**** Exercise input ****
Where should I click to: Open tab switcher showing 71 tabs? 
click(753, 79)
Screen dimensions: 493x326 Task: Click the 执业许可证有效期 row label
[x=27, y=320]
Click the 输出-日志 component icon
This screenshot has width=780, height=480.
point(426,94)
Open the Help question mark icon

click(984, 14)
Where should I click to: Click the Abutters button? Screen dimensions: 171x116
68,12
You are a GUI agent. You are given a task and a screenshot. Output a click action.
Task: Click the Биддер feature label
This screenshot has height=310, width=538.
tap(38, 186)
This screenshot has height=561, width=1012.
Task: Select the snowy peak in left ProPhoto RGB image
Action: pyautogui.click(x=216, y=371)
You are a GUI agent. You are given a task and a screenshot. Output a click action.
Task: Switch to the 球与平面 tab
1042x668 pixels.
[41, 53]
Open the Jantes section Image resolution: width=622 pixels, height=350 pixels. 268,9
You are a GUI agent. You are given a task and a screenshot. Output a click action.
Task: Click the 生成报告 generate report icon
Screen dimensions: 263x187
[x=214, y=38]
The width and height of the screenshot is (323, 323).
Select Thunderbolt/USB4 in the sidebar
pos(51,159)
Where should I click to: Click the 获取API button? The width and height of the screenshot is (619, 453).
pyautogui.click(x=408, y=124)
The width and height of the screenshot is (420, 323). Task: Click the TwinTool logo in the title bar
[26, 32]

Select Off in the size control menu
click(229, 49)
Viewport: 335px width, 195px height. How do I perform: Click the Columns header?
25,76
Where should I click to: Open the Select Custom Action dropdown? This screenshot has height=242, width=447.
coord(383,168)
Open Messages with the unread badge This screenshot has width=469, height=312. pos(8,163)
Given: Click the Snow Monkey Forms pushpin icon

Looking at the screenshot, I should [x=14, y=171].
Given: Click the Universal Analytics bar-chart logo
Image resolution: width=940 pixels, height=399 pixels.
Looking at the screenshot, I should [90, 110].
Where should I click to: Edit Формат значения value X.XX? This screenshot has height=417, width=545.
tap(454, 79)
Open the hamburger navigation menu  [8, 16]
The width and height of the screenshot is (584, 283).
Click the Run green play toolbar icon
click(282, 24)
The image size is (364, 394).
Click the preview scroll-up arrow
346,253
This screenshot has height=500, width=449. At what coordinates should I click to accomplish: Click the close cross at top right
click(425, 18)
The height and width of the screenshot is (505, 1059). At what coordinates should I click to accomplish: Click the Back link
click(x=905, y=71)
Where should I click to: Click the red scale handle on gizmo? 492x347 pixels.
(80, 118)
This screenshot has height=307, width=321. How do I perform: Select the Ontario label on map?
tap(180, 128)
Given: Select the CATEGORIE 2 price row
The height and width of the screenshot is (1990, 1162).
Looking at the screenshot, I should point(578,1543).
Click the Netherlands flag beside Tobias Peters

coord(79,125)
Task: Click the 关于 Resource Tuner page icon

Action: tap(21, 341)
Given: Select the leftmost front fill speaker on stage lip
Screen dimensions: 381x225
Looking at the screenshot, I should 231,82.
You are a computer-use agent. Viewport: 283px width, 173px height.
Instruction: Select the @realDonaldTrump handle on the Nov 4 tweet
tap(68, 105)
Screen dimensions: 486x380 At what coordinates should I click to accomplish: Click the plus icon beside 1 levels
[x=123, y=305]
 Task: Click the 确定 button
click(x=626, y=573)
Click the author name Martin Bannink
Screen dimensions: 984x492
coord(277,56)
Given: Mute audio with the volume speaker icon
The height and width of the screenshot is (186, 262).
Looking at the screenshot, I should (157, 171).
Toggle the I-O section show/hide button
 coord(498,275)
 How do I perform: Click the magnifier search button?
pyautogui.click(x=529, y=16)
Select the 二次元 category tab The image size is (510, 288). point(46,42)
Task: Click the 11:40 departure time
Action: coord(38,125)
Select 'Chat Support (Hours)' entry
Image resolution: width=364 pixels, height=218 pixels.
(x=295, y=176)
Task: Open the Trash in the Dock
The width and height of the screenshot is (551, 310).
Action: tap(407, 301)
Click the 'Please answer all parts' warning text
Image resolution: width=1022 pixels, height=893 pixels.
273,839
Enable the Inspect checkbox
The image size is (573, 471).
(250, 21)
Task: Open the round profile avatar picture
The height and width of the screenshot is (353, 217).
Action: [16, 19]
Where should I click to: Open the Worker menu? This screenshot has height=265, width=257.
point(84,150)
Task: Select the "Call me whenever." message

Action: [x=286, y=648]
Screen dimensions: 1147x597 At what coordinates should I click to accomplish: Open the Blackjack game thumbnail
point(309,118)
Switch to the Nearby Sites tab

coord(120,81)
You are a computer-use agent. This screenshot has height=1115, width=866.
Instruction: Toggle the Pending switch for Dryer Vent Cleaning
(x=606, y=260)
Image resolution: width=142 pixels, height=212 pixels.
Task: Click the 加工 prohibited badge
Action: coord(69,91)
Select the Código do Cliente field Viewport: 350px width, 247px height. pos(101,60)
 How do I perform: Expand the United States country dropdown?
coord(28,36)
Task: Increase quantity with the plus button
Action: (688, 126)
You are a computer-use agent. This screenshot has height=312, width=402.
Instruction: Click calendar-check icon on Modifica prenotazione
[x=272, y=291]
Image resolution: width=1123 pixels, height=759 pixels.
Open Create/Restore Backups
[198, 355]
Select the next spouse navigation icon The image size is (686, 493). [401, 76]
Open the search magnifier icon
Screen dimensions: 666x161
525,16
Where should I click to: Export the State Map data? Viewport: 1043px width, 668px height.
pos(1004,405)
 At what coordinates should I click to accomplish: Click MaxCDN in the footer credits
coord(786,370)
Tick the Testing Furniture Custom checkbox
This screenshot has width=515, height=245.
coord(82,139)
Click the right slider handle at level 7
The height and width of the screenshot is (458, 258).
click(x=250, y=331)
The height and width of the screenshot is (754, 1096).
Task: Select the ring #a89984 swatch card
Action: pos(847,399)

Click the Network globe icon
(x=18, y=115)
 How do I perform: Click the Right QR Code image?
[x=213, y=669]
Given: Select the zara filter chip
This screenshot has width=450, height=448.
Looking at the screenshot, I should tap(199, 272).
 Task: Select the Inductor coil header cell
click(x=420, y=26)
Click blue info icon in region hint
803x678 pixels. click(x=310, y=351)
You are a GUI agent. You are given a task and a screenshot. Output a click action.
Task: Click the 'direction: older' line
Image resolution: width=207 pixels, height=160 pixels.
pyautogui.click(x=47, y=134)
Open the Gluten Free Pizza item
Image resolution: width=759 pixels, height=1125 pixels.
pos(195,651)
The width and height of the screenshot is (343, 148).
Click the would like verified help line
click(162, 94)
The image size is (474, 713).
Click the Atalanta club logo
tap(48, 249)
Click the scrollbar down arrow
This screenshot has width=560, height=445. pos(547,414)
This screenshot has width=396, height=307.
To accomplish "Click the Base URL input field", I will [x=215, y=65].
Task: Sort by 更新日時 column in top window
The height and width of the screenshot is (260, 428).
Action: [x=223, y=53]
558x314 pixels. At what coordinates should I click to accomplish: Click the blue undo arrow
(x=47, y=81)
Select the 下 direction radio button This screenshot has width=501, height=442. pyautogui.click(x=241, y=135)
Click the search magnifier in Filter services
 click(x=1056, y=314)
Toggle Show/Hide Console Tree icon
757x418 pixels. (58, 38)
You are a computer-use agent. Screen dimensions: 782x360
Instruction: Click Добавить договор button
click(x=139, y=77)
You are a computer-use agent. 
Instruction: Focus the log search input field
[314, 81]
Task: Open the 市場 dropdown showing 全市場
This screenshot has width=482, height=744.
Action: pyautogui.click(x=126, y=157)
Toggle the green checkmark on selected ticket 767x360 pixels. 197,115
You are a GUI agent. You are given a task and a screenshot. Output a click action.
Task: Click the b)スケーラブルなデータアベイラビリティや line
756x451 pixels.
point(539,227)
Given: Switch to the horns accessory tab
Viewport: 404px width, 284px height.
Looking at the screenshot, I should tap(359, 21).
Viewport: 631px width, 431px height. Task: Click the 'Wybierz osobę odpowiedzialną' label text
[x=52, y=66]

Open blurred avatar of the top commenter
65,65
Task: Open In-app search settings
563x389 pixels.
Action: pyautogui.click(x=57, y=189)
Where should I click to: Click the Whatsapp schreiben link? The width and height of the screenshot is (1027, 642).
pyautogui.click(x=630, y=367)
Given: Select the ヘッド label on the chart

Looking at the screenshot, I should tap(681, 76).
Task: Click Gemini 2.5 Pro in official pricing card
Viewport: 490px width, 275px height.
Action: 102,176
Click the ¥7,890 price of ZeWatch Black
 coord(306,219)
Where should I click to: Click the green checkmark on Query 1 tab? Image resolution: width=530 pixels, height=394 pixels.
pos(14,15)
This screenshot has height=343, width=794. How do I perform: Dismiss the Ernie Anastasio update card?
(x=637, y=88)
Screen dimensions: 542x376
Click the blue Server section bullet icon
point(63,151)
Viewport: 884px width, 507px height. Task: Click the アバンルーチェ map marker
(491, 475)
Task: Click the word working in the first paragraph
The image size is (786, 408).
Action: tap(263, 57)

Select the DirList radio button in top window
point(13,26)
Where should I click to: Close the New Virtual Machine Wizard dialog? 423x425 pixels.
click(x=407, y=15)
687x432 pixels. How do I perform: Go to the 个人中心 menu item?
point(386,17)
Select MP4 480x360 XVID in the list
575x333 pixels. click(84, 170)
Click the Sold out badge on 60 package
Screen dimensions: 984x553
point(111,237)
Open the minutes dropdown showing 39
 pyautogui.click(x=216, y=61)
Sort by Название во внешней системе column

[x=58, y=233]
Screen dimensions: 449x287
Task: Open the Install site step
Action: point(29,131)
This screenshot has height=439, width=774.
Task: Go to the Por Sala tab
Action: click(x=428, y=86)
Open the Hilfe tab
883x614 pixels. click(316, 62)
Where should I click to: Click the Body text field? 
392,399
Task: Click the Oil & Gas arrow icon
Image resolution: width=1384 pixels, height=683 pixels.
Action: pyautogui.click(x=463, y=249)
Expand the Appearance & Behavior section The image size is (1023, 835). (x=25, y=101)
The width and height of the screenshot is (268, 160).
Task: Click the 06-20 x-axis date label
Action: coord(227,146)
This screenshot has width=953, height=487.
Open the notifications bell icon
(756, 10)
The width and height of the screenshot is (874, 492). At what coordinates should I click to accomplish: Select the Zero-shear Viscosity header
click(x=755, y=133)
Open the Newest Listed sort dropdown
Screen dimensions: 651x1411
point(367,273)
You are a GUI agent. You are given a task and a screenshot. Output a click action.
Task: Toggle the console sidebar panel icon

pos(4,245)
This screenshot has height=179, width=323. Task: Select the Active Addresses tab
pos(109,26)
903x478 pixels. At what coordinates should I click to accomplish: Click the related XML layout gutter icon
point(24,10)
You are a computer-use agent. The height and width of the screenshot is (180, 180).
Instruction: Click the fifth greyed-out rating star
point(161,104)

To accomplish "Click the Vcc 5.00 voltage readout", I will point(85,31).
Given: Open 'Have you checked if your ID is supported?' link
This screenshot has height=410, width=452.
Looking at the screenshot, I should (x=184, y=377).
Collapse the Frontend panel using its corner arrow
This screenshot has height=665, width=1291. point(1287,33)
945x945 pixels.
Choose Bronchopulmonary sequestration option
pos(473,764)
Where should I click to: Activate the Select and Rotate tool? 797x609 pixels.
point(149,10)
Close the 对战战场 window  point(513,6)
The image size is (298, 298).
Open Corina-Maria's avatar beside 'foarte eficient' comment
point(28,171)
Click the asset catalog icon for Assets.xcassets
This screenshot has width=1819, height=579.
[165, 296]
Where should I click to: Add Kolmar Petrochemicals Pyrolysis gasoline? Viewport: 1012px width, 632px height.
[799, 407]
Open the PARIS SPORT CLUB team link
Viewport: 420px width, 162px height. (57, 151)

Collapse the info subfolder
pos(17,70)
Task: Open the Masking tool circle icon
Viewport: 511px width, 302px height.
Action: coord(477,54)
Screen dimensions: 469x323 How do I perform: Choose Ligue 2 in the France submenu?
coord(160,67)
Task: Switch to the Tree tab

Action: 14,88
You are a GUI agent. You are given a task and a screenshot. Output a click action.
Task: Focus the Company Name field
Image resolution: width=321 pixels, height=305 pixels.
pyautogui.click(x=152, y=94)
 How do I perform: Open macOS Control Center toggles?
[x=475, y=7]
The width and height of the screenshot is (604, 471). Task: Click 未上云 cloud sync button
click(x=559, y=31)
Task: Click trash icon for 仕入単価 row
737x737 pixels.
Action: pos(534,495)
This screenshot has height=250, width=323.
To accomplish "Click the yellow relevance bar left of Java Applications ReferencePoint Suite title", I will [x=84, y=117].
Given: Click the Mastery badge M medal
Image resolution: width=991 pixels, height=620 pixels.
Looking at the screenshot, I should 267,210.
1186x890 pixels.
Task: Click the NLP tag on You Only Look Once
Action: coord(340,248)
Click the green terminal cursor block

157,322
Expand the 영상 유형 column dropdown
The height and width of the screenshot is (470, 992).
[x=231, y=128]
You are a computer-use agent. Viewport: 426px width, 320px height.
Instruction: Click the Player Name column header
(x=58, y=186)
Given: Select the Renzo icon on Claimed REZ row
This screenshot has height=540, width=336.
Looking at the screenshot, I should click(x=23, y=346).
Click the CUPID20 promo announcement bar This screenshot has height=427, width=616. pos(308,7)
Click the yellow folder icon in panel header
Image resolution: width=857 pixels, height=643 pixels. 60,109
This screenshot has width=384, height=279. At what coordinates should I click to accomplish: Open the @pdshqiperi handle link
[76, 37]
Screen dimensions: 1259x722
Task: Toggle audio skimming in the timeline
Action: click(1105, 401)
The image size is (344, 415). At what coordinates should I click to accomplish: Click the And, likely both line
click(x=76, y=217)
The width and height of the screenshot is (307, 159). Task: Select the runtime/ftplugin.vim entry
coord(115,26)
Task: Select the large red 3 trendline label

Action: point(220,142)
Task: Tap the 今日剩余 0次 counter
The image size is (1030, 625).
****
From the entries above, pull out each line that includes "will".

Written reply:
To accomplish "Click the Base URL input field", I will [x=215, y=65].
To accomplish "Click the Vcc 5.00 voltage readout", I will point(85,31).
To accomplish "Click the yellow relevance bar left of Java Applications ReferencePoint Suite title", I will [x=84, y=117].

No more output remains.